### Records
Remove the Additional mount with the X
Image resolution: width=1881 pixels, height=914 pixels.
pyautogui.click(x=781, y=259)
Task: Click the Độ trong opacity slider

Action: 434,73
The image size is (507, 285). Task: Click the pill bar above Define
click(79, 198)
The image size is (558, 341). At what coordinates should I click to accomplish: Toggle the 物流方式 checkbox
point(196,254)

### OBJECTIVE
Show every line of the data above that contains the word "Task", with case counting.

### ANSWER TO THIS PROBLEM
Task: Click the Độ trong opacity slider
The image size is (507, 285). Task: Click the pill bar above Define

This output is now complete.